[START Page extract]
# Switching from canon to nikon



## Bayouvixens (Aug 16, 2011)

Hello everyone, 

Been shooting photos for a few years now and been shooting with canon 30d.. It's time for a upgrade and I want to go to nikon... My business I do alot of shoots inside and then during the seasons we go outside.. So I'm looking at the nikon d5100 or the nikon d3100.. I've read everyone reviews on these two cams and mre then half pick d3100 over d5100 just wanted to get some of your ideas if anyone has one of these two cams.. Jay want to make sure I get the right nikon for my business..

Thanks in advance


----------



## mjhoward (Aug 16, 2011)




----------



## D-B-J (Aug 16, 2011)

3...2...1...


----------



## Kerbouchard (Aug 16, 2011)

Personally, I wouldn't pick either of your options.
[END Page extract]
[START Record excerpts]
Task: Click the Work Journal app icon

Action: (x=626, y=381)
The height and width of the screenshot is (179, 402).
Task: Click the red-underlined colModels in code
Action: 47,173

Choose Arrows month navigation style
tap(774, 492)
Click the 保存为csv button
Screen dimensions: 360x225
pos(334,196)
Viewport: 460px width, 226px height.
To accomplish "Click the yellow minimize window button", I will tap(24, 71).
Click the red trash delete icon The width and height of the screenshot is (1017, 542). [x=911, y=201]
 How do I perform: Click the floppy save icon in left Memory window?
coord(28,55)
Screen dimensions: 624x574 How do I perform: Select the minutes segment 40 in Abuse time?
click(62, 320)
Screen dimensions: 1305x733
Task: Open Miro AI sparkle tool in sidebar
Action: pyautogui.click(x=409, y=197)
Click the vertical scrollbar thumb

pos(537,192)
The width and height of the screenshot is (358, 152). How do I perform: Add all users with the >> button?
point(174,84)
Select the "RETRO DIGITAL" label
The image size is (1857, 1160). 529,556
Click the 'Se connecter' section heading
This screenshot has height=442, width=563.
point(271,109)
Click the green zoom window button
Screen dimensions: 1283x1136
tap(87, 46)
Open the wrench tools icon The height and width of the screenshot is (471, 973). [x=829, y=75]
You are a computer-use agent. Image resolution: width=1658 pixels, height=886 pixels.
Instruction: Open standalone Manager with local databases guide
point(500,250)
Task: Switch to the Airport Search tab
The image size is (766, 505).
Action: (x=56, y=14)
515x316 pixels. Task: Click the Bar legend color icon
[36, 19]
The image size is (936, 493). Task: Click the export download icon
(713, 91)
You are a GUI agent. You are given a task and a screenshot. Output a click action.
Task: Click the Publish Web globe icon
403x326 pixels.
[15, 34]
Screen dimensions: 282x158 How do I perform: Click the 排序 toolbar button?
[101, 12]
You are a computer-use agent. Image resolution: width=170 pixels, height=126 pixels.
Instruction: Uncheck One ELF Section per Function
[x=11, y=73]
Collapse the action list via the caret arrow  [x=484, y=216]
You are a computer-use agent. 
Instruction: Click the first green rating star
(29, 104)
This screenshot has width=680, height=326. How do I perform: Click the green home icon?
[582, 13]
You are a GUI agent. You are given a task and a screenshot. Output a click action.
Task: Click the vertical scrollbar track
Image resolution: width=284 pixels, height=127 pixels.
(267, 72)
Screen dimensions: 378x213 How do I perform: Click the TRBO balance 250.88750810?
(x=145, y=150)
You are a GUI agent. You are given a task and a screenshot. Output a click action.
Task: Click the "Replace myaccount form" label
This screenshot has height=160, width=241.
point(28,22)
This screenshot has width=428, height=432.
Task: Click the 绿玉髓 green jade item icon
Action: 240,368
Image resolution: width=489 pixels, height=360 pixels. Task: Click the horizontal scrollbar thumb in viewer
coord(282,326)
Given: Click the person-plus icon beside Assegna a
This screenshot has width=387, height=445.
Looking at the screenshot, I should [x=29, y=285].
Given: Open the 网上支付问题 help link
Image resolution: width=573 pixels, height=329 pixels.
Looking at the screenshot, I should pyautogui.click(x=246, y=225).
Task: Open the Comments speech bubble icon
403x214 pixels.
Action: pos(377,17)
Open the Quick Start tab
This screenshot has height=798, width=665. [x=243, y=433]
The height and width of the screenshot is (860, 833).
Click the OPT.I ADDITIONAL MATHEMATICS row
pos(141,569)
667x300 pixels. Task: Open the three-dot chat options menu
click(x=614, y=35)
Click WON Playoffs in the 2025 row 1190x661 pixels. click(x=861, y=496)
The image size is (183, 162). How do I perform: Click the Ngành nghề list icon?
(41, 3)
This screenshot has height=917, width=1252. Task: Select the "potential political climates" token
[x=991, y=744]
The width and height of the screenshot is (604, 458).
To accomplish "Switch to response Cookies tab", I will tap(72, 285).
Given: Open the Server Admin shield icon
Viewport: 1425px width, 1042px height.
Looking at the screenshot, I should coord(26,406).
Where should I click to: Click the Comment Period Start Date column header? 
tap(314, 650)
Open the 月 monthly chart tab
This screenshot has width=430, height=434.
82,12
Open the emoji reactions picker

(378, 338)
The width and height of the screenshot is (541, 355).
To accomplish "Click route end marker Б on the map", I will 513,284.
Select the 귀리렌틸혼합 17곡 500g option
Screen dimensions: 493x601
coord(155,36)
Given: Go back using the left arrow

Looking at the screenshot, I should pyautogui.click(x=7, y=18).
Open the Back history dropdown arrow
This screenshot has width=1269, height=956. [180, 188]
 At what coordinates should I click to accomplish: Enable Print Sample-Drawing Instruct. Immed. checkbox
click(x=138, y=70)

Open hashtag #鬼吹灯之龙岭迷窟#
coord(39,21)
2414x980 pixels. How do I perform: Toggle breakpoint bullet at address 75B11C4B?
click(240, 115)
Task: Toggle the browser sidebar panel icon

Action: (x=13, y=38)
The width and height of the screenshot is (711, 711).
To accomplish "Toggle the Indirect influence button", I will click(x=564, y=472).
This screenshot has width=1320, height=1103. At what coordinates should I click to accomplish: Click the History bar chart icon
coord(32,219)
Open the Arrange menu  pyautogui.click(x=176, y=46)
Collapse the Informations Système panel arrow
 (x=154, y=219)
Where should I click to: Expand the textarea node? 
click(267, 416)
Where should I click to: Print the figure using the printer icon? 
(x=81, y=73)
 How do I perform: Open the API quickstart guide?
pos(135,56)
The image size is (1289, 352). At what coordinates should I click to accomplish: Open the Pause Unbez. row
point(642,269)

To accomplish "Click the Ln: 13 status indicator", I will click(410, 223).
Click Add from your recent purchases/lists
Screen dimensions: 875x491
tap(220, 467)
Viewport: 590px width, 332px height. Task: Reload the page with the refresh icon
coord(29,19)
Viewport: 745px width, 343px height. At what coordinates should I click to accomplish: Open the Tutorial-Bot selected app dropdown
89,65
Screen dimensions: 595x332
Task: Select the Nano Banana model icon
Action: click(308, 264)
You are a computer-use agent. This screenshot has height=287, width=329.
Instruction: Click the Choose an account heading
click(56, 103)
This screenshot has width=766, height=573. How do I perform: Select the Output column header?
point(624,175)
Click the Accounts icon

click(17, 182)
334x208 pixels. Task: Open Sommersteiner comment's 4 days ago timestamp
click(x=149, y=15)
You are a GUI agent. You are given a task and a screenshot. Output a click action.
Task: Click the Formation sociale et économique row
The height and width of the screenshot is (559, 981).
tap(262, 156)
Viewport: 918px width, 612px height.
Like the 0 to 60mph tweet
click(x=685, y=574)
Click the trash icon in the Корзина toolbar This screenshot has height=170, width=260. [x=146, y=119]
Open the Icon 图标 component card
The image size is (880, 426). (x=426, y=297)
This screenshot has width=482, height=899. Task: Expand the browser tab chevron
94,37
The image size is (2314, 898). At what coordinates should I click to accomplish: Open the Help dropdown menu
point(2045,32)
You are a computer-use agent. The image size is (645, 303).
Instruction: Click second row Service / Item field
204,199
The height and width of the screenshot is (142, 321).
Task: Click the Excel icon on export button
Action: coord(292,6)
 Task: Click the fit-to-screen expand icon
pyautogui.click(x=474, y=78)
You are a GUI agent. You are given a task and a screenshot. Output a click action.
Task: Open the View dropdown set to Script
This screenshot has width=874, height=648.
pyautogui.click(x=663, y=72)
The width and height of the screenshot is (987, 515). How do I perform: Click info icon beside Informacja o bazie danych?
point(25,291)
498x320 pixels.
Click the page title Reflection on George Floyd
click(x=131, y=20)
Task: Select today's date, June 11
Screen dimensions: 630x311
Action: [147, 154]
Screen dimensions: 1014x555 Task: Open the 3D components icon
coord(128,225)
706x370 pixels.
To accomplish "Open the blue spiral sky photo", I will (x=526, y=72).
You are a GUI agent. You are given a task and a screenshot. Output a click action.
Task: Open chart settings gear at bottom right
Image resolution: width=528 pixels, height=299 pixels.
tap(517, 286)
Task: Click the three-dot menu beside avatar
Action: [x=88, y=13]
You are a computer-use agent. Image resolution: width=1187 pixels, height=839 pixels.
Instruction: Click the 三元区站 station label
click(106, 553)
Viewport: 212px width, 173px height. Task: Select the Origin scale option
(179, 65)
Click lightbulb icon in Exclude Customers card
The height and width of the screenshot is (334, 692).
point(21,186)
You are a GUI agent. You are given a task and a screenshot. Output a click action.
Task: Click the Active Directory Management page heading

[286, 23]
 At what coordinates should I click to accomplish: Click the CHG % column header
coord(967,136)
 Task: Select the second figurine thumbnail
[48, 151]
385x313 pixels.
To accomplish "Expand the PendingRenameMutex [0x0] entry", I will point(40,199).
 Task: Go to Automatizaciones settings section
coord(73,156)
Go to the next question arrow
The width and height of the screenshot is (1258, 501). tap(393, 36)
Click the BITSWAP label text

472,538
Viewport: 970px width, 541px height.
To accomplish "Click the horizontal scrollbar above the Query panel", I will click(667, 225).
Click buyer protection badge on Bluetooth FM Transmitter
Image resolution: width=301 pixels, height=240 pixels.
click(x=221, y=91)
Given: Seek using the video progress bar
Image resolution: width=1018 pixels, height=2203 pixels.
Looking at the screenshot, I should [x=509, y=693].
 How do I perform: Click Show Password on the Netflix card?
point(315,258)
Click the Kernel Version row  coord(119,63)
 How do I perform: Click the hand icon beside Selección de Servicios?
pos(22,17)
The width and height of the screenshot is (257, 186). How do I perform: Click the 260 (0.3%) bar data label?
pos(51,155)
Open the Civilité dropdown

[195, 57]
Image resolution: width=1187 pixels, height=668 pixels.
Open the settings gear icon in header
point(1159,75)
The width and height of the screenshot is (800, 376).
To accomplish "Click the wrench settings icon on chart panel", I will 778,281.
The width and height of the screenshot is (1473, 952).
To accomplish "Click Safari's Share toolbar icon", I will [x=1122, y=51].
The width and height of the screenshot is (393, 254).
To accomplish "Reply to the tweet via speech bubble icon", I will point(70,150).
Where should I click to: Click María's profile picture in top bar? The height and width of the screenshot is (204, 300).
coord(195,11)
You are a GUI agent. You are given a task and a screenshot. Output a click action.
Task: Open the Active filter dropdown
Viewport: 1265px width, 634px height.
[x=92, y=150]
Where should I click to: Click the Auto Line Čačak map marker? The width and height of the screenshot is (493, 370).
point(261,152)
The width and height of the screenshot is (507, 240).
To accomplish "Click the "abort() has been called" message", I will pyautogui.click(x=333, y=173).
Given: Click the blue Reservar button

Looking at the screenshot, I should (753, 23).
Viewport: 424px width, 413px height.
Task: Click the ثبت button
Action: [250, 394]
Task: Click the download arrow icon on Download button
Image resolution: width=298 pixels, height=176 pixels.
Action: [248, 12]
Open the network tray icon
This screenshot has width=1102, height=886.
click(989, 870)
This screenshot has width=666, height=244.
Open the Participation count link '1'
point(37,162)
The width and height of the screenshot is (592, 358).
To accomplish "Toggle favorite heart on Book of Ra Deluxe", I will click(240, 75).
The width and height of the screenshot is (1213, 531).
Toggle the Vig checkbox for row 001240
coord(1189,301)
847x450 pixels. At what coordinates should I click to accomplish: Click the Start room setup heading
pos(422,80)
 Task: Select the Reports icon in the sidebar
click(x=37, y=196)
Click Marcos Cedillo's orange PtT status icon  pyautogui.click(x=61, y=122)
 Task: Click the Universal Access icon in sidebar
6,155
[END Record excerpts]
- Problems -
[a] Using the thread on switching from Canon to Nikon, say whether each statement agrees with it: (i) the first poster has been shooting with a Canon 30D; (ii) the first poster's business shoots take place only outdoors; (iii) Kerbouchard recommends the Nikon D3100. Answer each with yes or no and quote the words from the thread that decide it.
[b] Retype the part of the thread on switching from Canon to Nikon starting with "# Switching from" and going on through "for my business..".
[c] Continue the thread on switching from Canon to Nikon from the point where it stops.

- Results -
[a]
(i) Yes: "been shooting with canon 30d"
(ii) No: "My business I do alot of shoots inside and then during the seasons we go outside"
(iii) No: "Personally, I wouldn't pick either of your options."

[b]
# Switching from canon to nikon



## Bayouvixens (Aug 16, 2011)

Hello everyone, 

Been shooting photos for a few years now and been shooting with canon 30d.. It's time for a upgrade and I want to go to nikon... My business I do alot of shoots inside and then during the seasons we go outside.. So I'm looking at the nikon d5100 or the nikon d3100.. I've read everyone reviews on these two cams and mre then half pick d3100 over d5100 just wanted to get some of your ideas if anyone has one of these two cams.. Jay want to make sure I get the right nikon for my business..

[c]
What gear do you currently have for Canon?  What type of gear will you be purchasing along with the camera body?  What kind of 'business' are you doing?  What is your overall budget?  What are the images used for?(large prints, small prints, online viewing, posting to facebook?)  What type of quality are you looking for?  What type of conditions indoors are you shooting in?  Do you have or plan to buy flash equipment?  Are the items indoors moving or stationary?

As you can see, there is too much information missing from your post for anybody to provide any kind of meaningful recommendation.


----------



## D-B-J (Aug 16, 2011)

And i'm not sure how going from a Canon 30D to a nikon D3100 would be an upgrade, per se.  Isn't that more of a lateral movement?  I mean, i realize you are going to the higher power, NIKON, but other than that..


----------



## Garbz (Aug 17, 2011)

What does Nikon give you that Canon doesn't?


----------



## EPPhoto (Aug 17, 2011)

I would at least choose the D7000 if your actually looking to "upgrade" and even that is a stretch.


----------



## fokker (Aug 17, 2011)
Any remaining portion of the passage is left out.